◆ Directive ◆
Output every line of the material below word for word, leaving out the pictures.

** Begin Exercise input **

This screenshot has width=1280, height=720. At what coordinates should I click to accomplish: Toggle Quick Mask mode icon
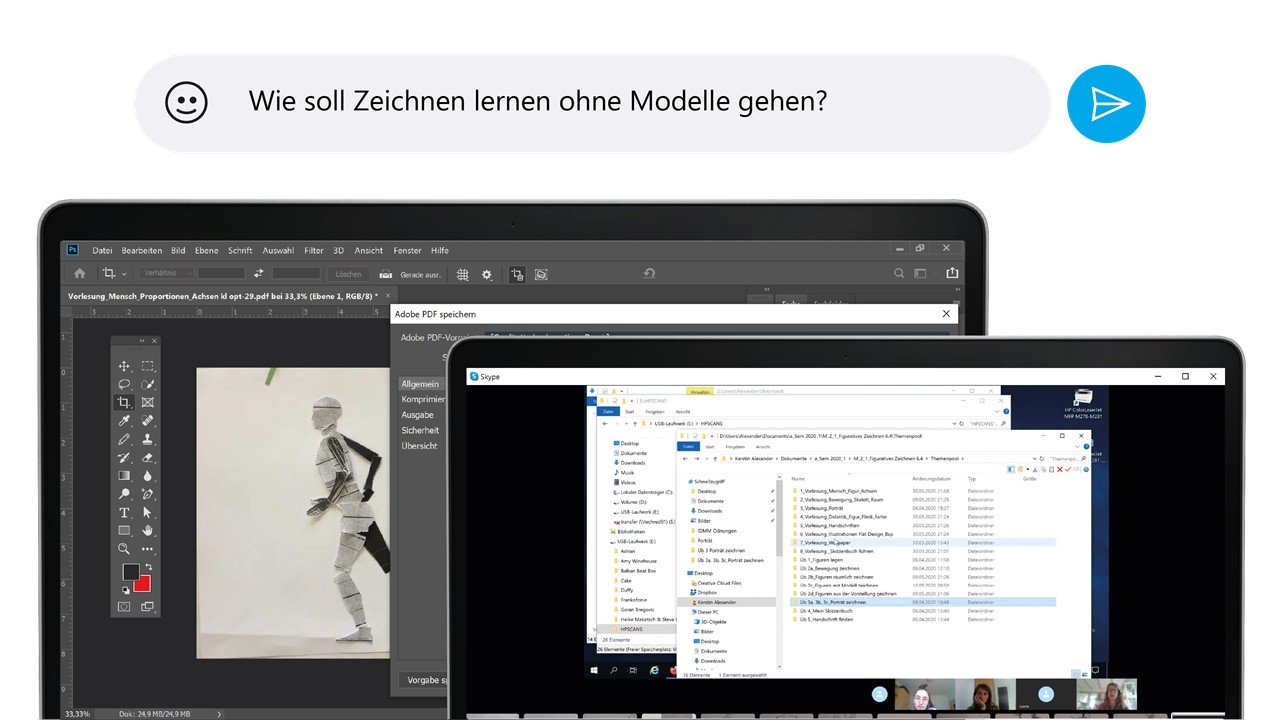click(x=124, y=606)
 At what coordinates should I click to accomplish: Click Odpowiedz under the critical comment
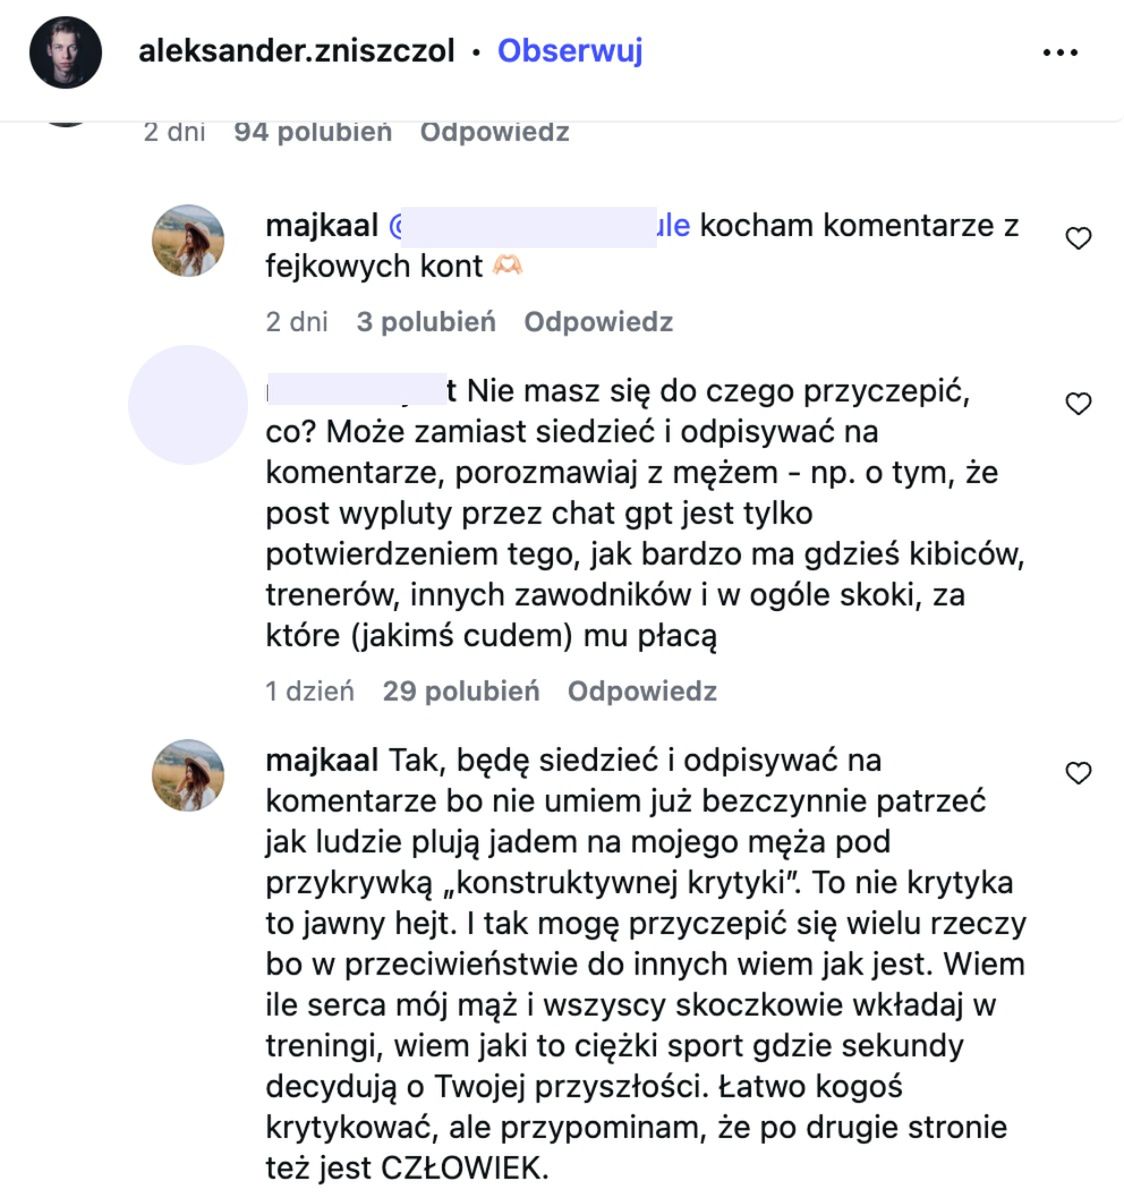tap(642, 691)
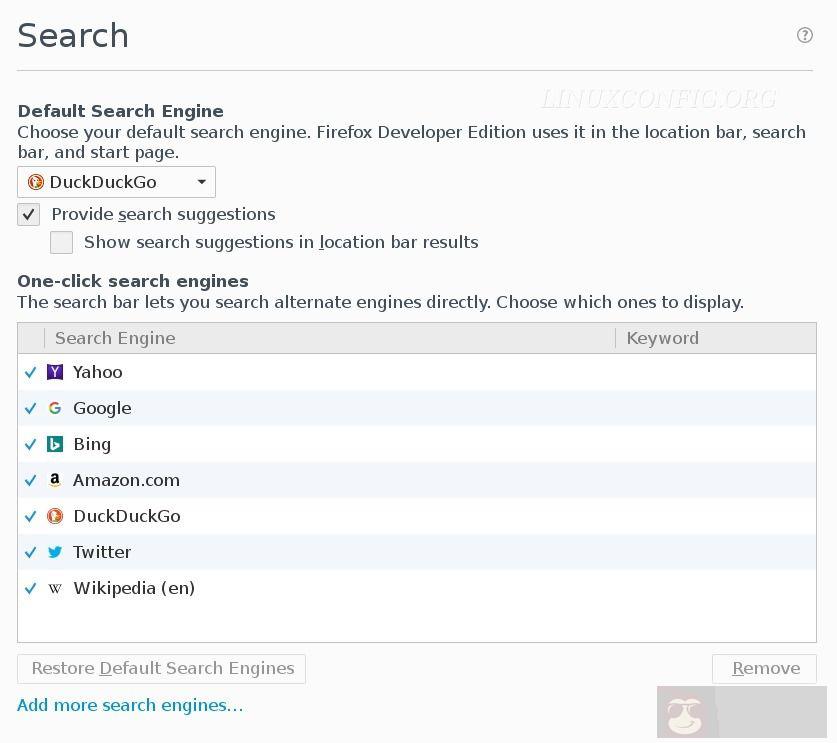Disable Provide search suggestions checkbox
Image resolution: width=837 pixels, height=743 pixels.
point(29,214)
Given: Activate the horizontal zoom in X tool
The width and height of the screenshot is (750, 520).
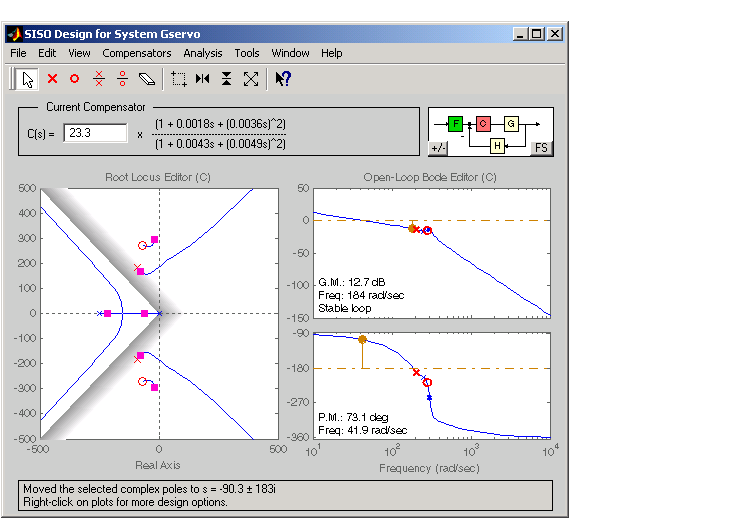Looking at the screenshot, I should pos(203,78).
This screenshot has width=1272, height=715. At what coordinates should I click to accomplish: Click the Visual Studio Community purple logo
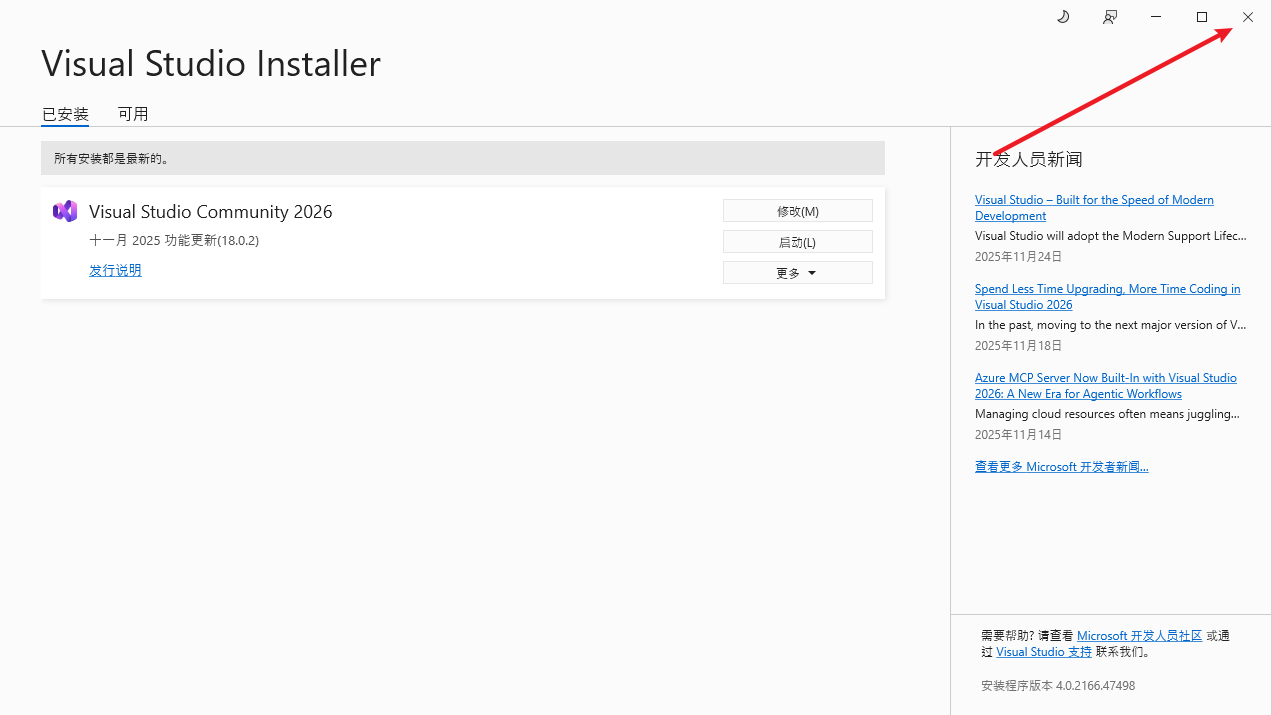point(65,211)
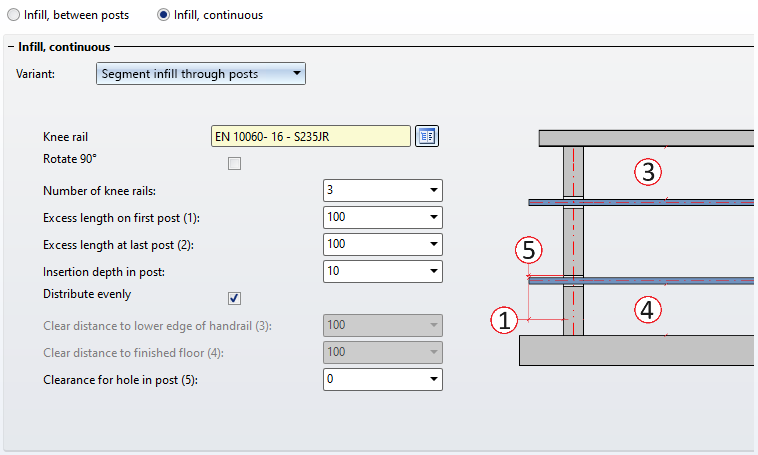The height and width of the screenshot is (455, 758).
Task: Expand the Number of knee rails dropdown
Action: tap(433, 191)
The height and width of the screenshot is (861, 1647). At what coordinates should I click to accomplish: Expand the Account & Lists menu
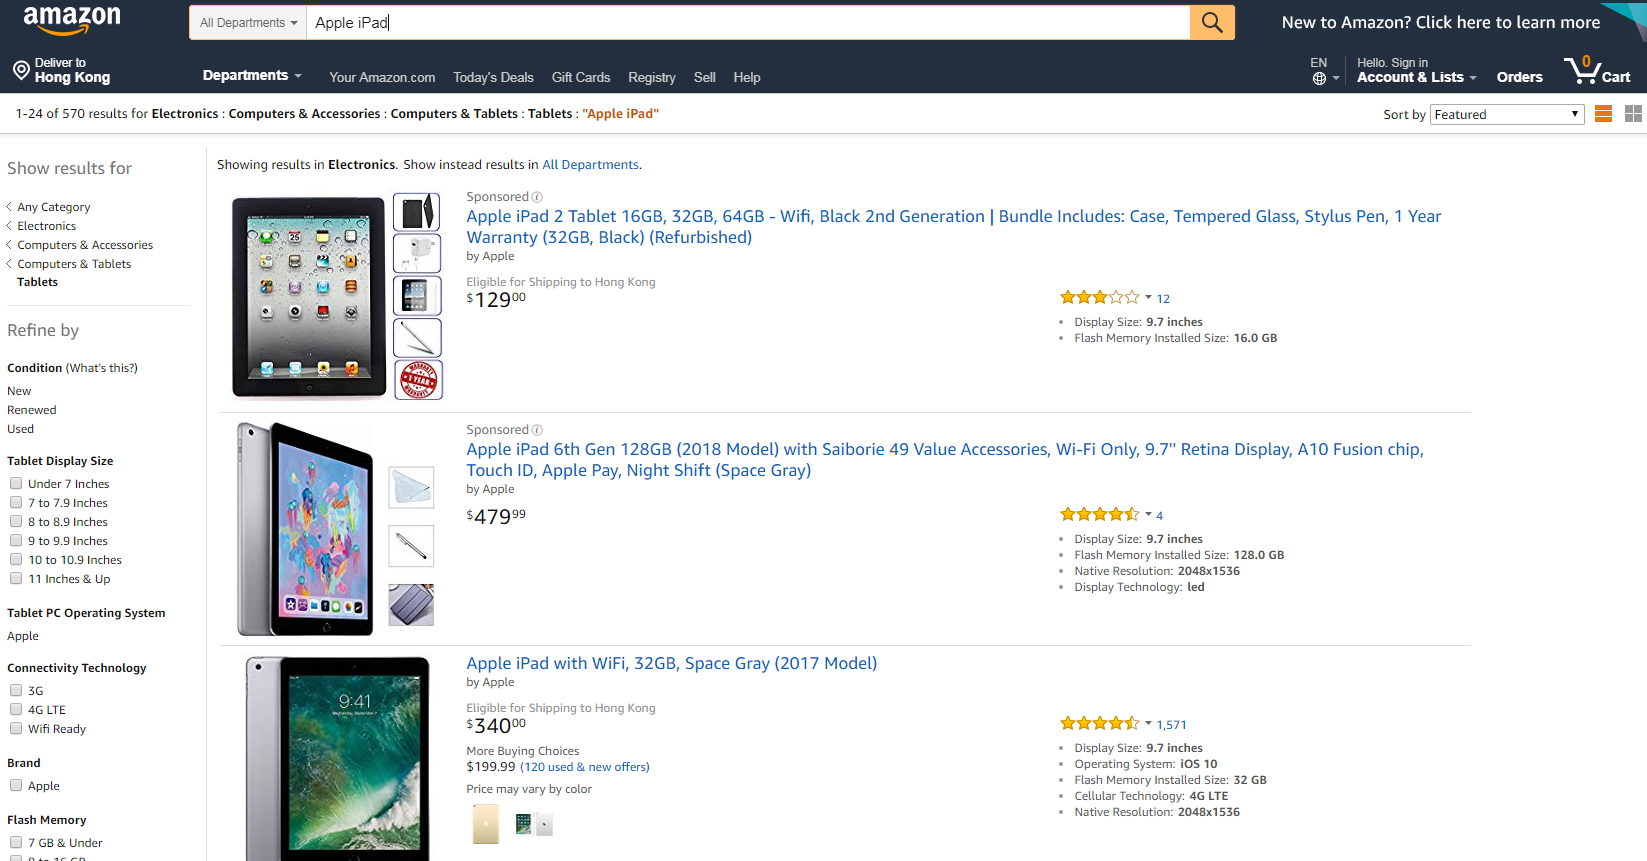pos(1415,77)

** End Exercise input **

◆ Result ◆
This screenshot has width=1280, height=720. At what coordinates should I click to accomplish: Toggle Quick Mask mode icon
click(x=124, y=606)
 At what coordinates should I click to accomplish: Click Odpowiedz under the critical comment
tap(642, 691)
Disable Provide search suggestions checkbox
Image resolution: width=837 pixels, height=743 pixels.
point(29,214)
Given: Activate the horizontal zoom in X tool
The width and height of the screenshot is (750, 520).
Looking at the screenshot, I should pos(203,78).
This screenshot has width=1272, height=715. At what coordinates should I click to accomplish: Click the Visual Studio Community purple logo
point(65,211)
The height and width of the screenshot is (455, 758).
Task: Expand the Number of knee rails dropdown
Action: tap(433, 191)
The height and width of the screenshot is (861, 1647). At what coordinates should I click to accomplish: Expand the Account & Lists menu
pos(1415,77)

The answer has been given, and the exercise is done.